Re: [PATCH v3 3/4] arm64: mte: Enable async tag check fault

From: Mark Rutland
Date: Fri Jan 15 2021 - 10:39:01 EST


On Fri, Jan 15, 2021 at 12:00:42PM +0000, Vincenzo Frascino wrote:
> MTE provides a mode that asynchronously updates the TFSR_EL1 register
> when a tag check exception is detected.
>
> To take advantage of this mode the kernel has to verify the status of
> the register at:
> 1. Context switching
> 2. Return to user/EL0 (Not required in entry from EL0 since the kernel
> did not run)
> 3. Kernel entry from EL1
> 4. Kernel exit to EL1
>
> If the register is non-zero a trace is reported.
>
> Add the required features for EL1 detection and reporting.
>
> Note: ITFSB bit is set in the SCTLR_EL1 register hence it guaranties that
> the indirect writes to TFSR_EL1 are synchronized at exception entry to
> EL1. On the context switch path the synchronization is guarantied by the
> dsb() in __switch_to().
>
> Cc: Catalin Marinas <catalin.marinas@xxxxxxx>
> Cc: Will Deacon <will@xxxxxxxxxx>
> Signed-off-by: Vincenzo Frascino <vincenzo.frascino@xxxxxxx>
> ---
> arch/arm64/include/asm/mte.h | 21 +++++++++++++++++++
> arch/arm64/kernel/entry-common.c | 11 ++++++++++
> arch/arm64/kernel/mte.c | 35 ++++++++++++++++++++++++++++++++
> 3 files changed, 67 insertions(+)
>
> diff --git a/arch/arm64/include/asm/mte.h b/arch/arm64/include/asm/mte.h
> index d02aff9f493d..1a715963d909 100644
> --- a/arch/arm64/include/asm/mte.h
> +++ b/arch/arm64/include/asm/mte.h
> @@ -92,5 +92,26 @@ static inline void mte_assign_mem_tag_range(void *addr, size_t size)
>
> #endif /* CONFIG_ARM64_MTE */
>
> +#ifdef CONFIG_KASAN_HW_TAGS
> +void mte_check_tfsr_el1_no_sync(void);
> +static inline void mte_check_tfsr_el1(void)
> +{
> + mte_check_tfsr_el1_no_sync();
> + /*
> + * The asynchronous faults are synch'ed automatically with

Nit: can we please use "sync" rather than "synch", to match what we do
elsewhere, e.g. mte_check_tfsr_el1_no_sync immediately above. The
inconsistency is unfortunate and distracting.

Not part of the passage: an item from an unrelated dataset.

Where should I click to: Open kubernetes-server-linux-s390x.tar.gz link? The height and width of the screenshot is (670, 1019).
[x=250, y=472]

> + * TFSR_EL1 on kernel entry but for exit an explicit dsb()
> + * is required.
> + */
> + dsb(ish);
> +}

Did you mean to have the barrier /before/ checking the TFSR? I'm
confused as to why it's after the check if the point of it is to ensure
that TFSR has been updated.

I don't understand this difference between the entry/exit paths; are you
relying on a prior DSB in the entry path?

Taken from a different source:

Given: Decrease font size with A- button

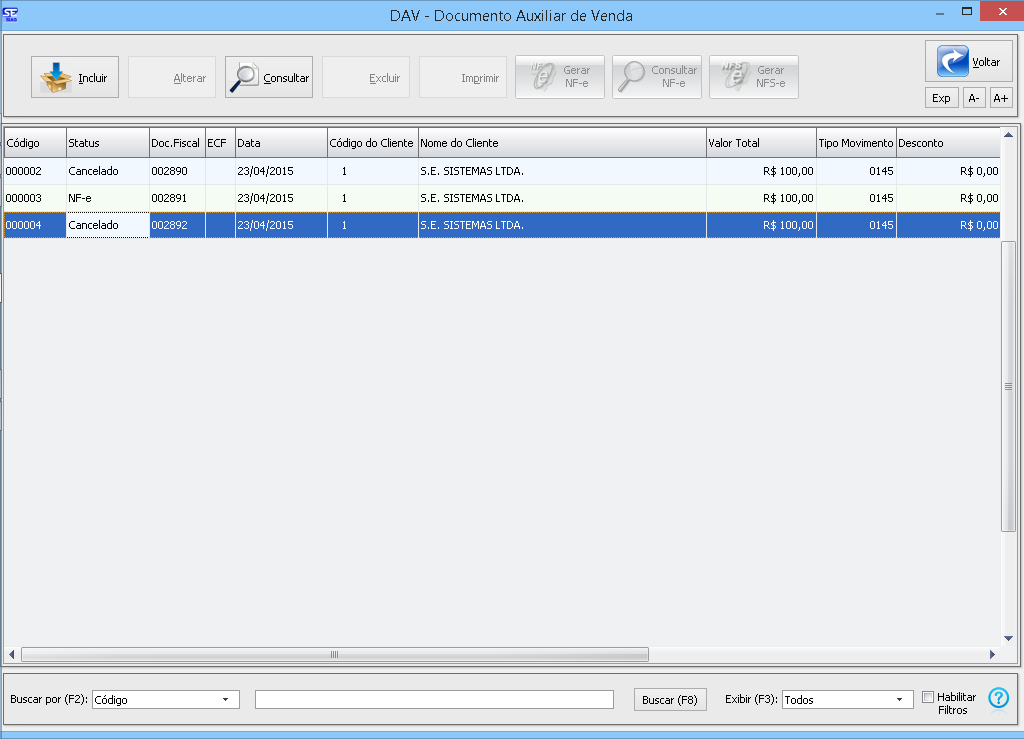Looking at the screenshot, I should click(x=973, y=98).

Is the DSB alone sufficient to update the TFSR (i.e. is an indirect
write ordered before a direct read)? ... or do you need a DSB + ISB
here?

It's probably worth a comment as to why the ISH domain is correct here
rather than NSH or SY. I'm not entirely certain if ISH is necessary or
sufficient, but it depends on the completion rules.

[...]

> >
> /*
> @@ -47,6 +49,13 @@ static void noinstr exit_to_kernel_mode(struct pt_regs *regs)
> {
> lockdep_assert_irqs_disabled();
>
> + /*
> + * The dsb() in mte_check_tfsr_el1() is required to relate
> + * the asynchronous tag check fault to the context in which
> + * it happens.
> + */
> + mte_check_tfsr_el1();

I think this comment is misplaced, given that mte_check_tfsr_el1() isn't
even in the same file.

If you need to do different things upon entry/exit, I'd rather we had
separate functions, e.g.

* mte_check_tfsr_entry();
* mte_check_tfsr_exit();

... since then it's immediately obvious in context as to whether we're
using the right function, and then we can have a comment within each of
the functions explaining what we need to do in that specific case.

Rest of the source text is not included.